Um par de alpargatas brancas, o símbolo máximo do anti-rock, cambaleia pelo palco, agora mais impecável do que nunca. David Byrne coloca um boombox no chão, pronuncia a frase imortal: “Oi, tenho uma fita que quero tocar”, e o que se desenrola a partir daí é nada menos que um milagre criativo. Stop Making Sense é uma obra-prima rara, digna dessa frase muitas vezes usada em excesso. O Talking Heads, no auge de seus poderes, se une a um diretor, Jonathan Demme (“O Silêncio dos Inocentes”), que não poderia estar mais perfeitamente alinhado para executar uma visão que reinventou os shows de rock.
A banda e o cineasta constroem o show diante dos olhos da plateia, começando com a interpretação solo e acústica de Byrne para “Psycho Killer”, antes de Tina Weymouth se juntar a ele no baixo. A dupla casualmente oferece uma versão quase espiritual de “Heaven”, e continua desfilando sucessos enquanto o show se eleva como um sol nascente por trás deles.

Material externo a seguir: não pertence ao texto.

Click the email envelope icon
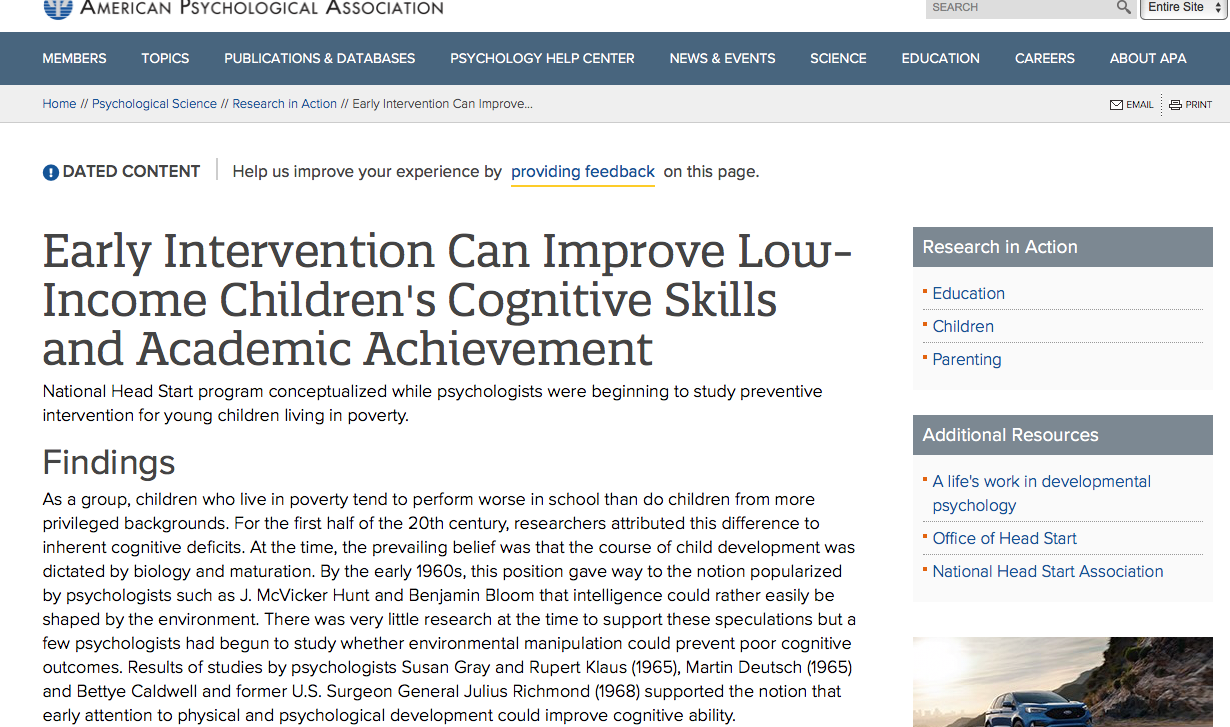The width and height of the screenshot is (1230, 727). point(1116,105)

Antes de Stop Making Sense, o ápice dos clichês sobre filmes de concertos era o quão bem “te faz sentir como se estivesse lá”. Na realidade, isso é, claro, um feito impossível, e há horas de tomadas inúteis de plateias suadas que servem como prova dessa ilusão. Nada na abertura do esforço do Talking Heads se preocupa em alcançar esse objetivo fútil. Ele está muito feliz em aceitar a divisão entre a banda, o público presente no Pantages Theater de Los Angeles em 1983, e aqueles assistindo confortavelmente de uma poltrona de cinema comendo pipoca.

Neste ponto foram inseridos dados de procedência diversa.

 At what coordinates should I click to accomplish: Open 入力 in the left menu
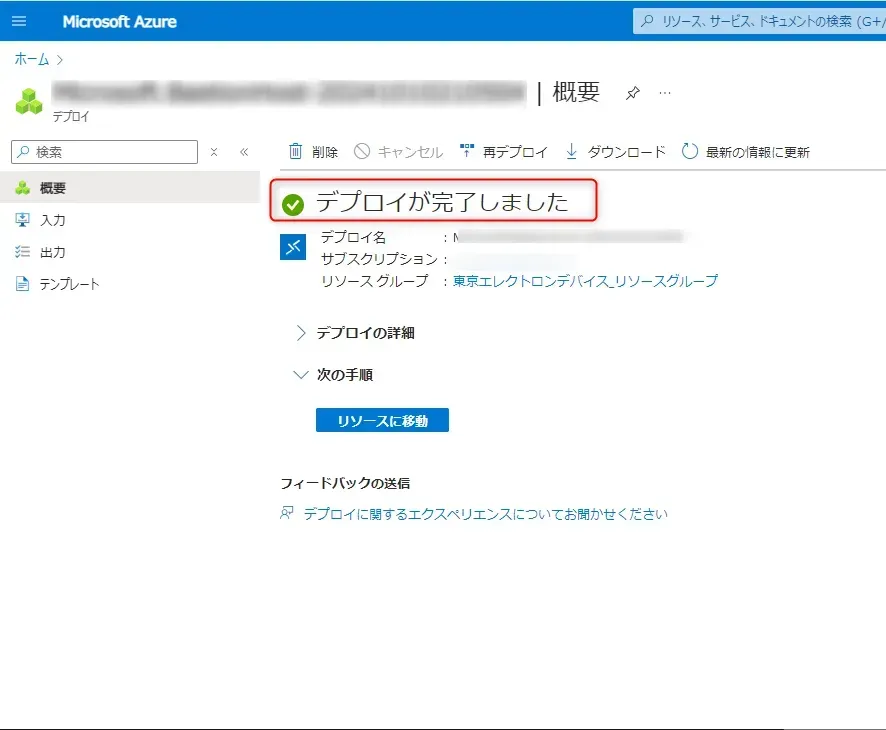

A beleza do filme, no entanto, é que, ao final, essa divisão foi, de fato, eviscerada. Você assiste imerso na magia da música ao vivo. Mal importa que você não estava lá, porque o próprio filme compensa qualquer falta de vitalidade “ao vivo”. Logo, ao tomar seu vinho tinto em uma sexta-feira à noite, você sente que tem o melhor lugar da casa. Há uma rara onda de euforia enquanto os grooves crescentes te envolvem em êxtase.
Quase um cinema de fluxo
Essa energia só surge quando há uma confiança inabalável em uma ideia visionária. Em nenhum momento você sente que a banda ou Demme ficaram hesitantes sobre se a abertura solo de Byrne era discreta demais, se o terno gigante poderia ser uma distração ou mesmo se a introdução gradual de novos elementos poderia se tornar confusa e desordenada.

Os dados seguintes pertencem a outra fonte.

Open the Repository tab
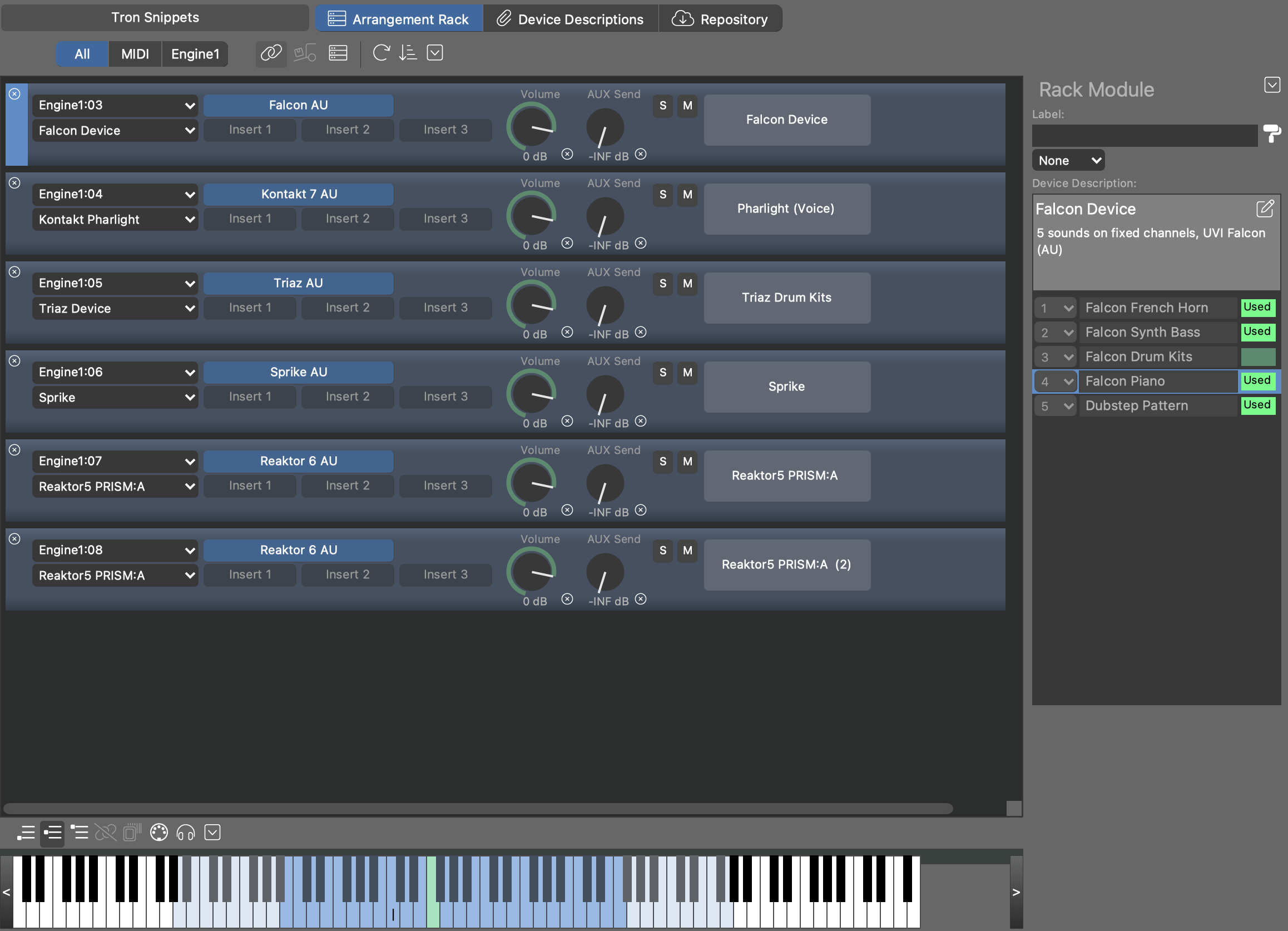 click(720, 19)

Tudo parece simplesmente um fluxo criativo puro, desenfreado, executado com sinceridade e paixão. Essa é uma força contagiante de se presenciar — tão contagiante, de fato, que todas as mensagens sutis por trás da orquestração, as inspirações do teatro japonês e os comentários sobre a cultura são absorvidos em um simples e divertido vendaval de alegria.
Isso de forma alguma diminui a engenhosidade criativa ou o intelectualismo que mantém o show unido; muito pelo contrário. Como Kurt Vonnegut disse uma vez: “Digo em discursos que uma missão plausível dos artistas é fazer as pessoas apreciarem estar vivas, ao menos um pouco”.
A euforia contagiante entre o público que assiste Stop Making Sense é a prova de que o filme consegue isso com maestria, e se você quiser refletir sobre os comentários que ele faz por trás dessa alegria depois, há muito a ser explorado.
De muitas maneiras, esta nova versão restaurada das filmagens tem pouco a ver com a qualidade aprimorada ou as adições que contém. Parece simplesmente que é o momento certo para celebrar uma obra-prima.
O filme exibe uma colisão entre o cerebralismo e a capacidade primordial do funk de gerar uma grande festa, enquanto a construção democrática do show ilumina o ponto de que a alegria é uma empreitada coletiva, fortalecida pela fusão de ideias multiculturais em exibição. Nada disso é apresentado com cinismo, enviando a mensagem de que, parafraseando Nick Cave: é a beleza que vai salvar o mundo agora.
Stop Making Sense faz essa afirmação com tanta alegria e leveza que você sai do cinema apertando a mão do estranho ao seu lado, sentindo-se revigorado e cheio da vitalidade unificadora da humanidade em seu melhor.